Following on from the nipples debacle (see previous post) we completed our shopping in Tescos.
One of the items I needed was something very cheap and heavy that I could use to stuff babies. Not real babies - but as I've explained previously - dolls that I have to make as realistic as possible so that expectant parents can practice changing nappies and stuff on them (they don't get to practice dealing with having your nipples discussed in Tescos but hey ho - I can't prepare them for everything).
Anyway, whilst perusing the 'ethnic food' area I came across a large sack of 'Mung Beans'. Very very cheap. Ideal!
So off we go to the till.
The lady on the check out - who looked a bit like Cilla Black (so we'll call her Cilla) - perused the sack with interest.

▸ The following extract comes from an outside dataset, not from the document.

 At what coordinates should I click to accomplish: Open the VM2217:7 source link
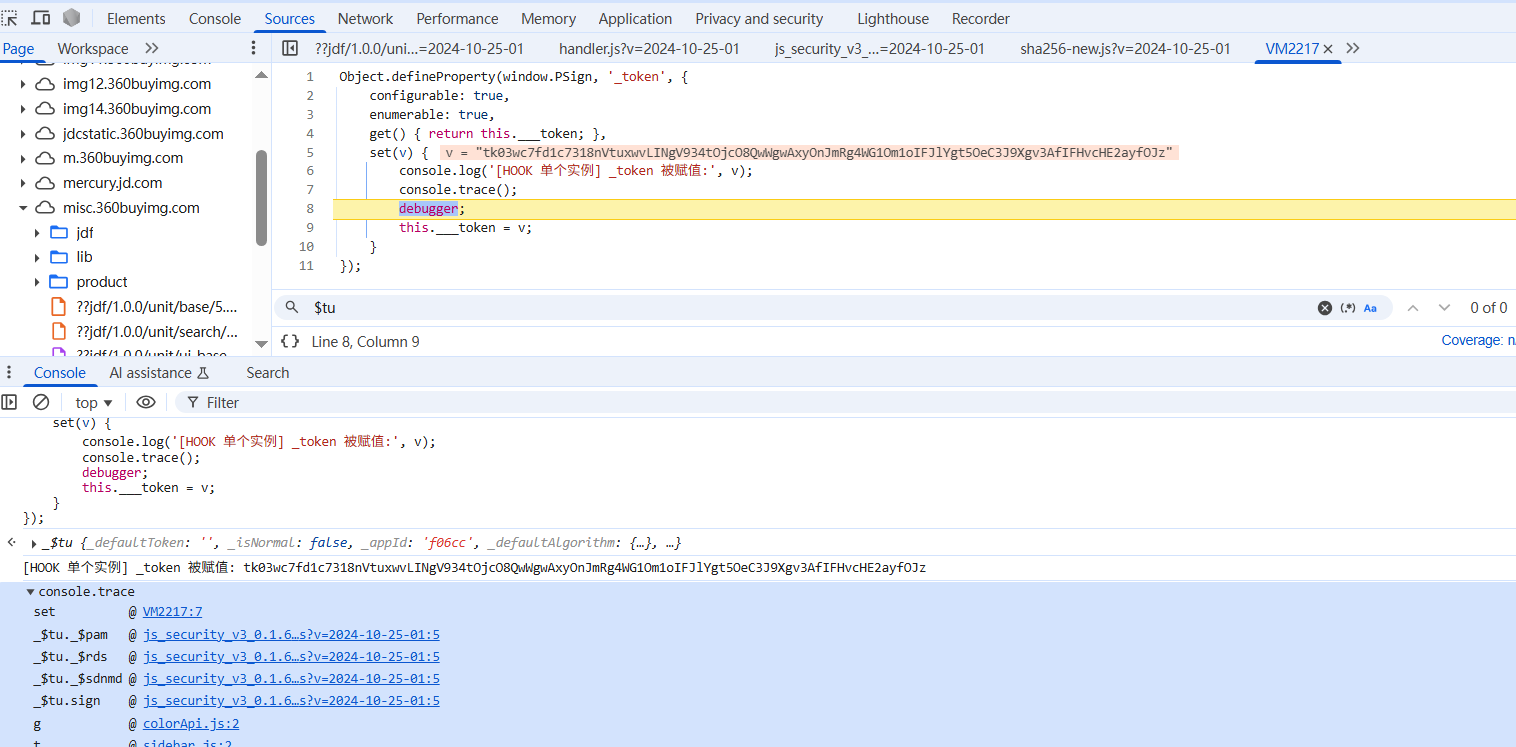172,612
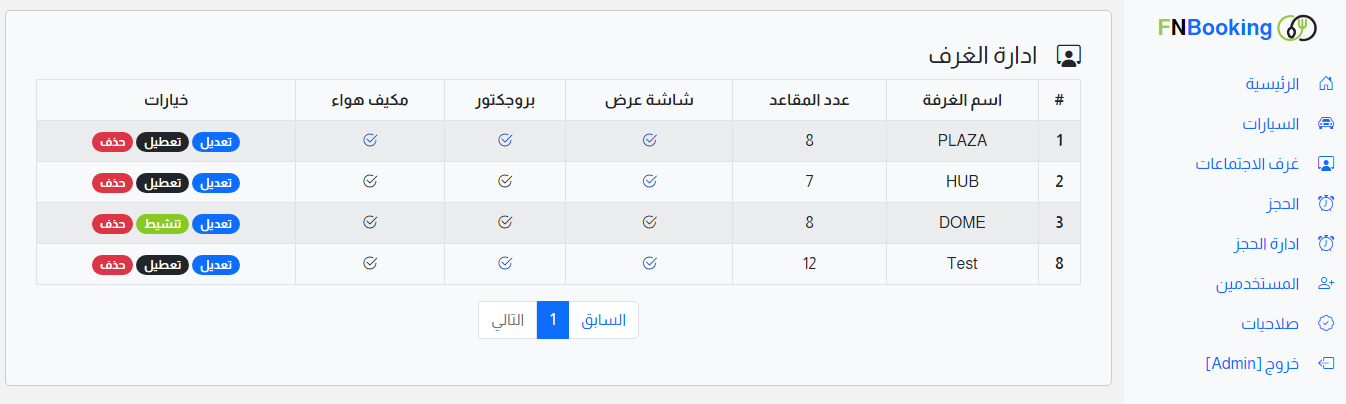Click the projector checkmark in PLAZA row
1346x404 pixels.
[505, 141]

Cilla: 'Mung Beans? I ain't never had them before (erm, no, for some reason that doesn't suprise me) . What they like?'.
Me: 'erm, I don't actually know, I've never eaten them'.
Cilla: 'Never seen 'em through the till before. How do you cook 'em?'.
Me: 'erm, I don't know, I'm not going to eat them (on why oh why I didn't stop there I will never now). I'm going to put them inside things. To make them heavier. To weight them'.
Cilla: 'Inside what?'
Cilla: says nothing but physically pulls back and looks at me as if my very presence has tainted her forever.
Me: 'oh not real babies! Dolls! Dolls that I pretend are babies!'.
Cilla: still beyond speech. Glances nervously at my children. Perhaps to check that they are in fact real, and not replicas stuffed with Mung Beans.
Me: Ohh it's for my work!
Cilla: smiles nervously. Makes no further conversation.
I'm half expecting the police to turn up. Or the psychiatric services (again).